My creative partner and friend, Brad Wise, frequently compares making a movie to kids building a tree fort in the woods. For so many reasons, this is very accurate—it’s a challenge, it’s collaborative, you don’t have many resources, it’s nearly always imperfect, and under the best circumstances it’s a ton of fun. But maybe the best parallel is that it is done by friends.
One of the most important steps you can take toward making your first movie is making friends. And I don’t mean pretending to make friends in order to get something out of the relationship. I mean go out and meet people, find ways to help them, figure out what you can offer them, and develop some genuine relationships. When it comes time to make your first movie, you will need everyone you can get.
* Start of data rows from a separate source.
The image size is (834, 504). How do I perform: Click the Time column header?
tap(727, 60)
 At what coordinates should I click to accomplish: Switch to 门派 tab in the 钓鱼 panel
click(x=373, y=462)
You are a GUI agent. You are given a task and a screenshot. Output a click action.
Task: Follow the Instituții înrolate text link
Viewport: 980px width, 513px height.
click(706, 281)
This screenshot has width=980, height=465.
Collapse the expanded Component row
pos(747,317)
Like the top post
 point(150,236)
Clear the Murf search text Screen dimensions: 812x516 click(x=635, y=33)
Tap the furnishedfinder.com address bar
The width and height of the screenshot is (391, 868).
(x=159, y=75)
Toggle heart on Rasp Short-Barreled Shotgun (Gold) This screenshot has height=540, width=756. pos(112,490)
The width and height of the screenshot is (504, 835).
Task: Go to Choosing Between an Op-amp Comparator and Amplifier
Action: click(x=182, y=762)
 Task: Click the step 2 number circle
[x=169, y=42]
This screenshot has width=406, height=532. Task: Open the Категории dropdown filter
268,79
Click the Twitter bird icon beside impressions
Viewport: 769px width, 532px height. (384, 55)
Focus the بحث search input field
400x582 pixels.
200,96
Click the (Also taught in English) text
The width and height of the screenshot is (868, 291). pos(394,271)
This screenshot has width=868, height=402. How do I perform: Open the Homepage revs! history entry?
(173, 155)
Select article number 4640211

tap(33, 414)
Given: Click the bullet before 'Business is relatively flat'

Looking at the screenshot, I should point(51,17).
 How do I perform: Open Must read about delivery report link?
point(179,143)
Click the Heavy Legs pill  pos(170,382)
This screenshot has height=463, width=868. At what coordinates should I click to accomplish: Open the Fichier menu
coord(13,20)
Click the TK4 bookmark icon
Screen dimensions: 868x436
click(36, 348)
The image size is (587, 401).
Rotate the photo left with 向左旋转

But the cool thing is, if you’re a good friend, most if not all of these folks will be more than happy to contribute to your dream.
When I began to share with my friends my desire to make a feature they rallied behind me in so many ways. You may be thinking, “That’s easy when you have a bunch of filmmaker friends.” But here’s the thing, over half the people who helped me pull it off don’t have anything to do with media professionally. They’re just good friends who thought of creative ways to serve another friend. Once you’ve made friends, it’s your job to ask them for help and help them understand the best way they can help. Just like building that tree fort involves no actual architects or construction workers, making your first movie will probably not include high level professional cast and crew in each position and role. So you will need to think about your friends’ skill sets and talents and identify the most advantageous role for them to play.
Keep in mind, as you move forward with your project, it’s your responsibility to remain a friend. I point this out because it will be quite easy for you to develop tunnel vision with the project and begin to neglect the very relationships that are making that project happen. Surrender to the reality that the people and the process involved in making the film are at least as, and I would argue, more important, than the film itself. If you truly embrace this approach, you will find yourself with a ragtag team of enthusiastic amateur carpenters ready to follow you into the forest of filmmaking.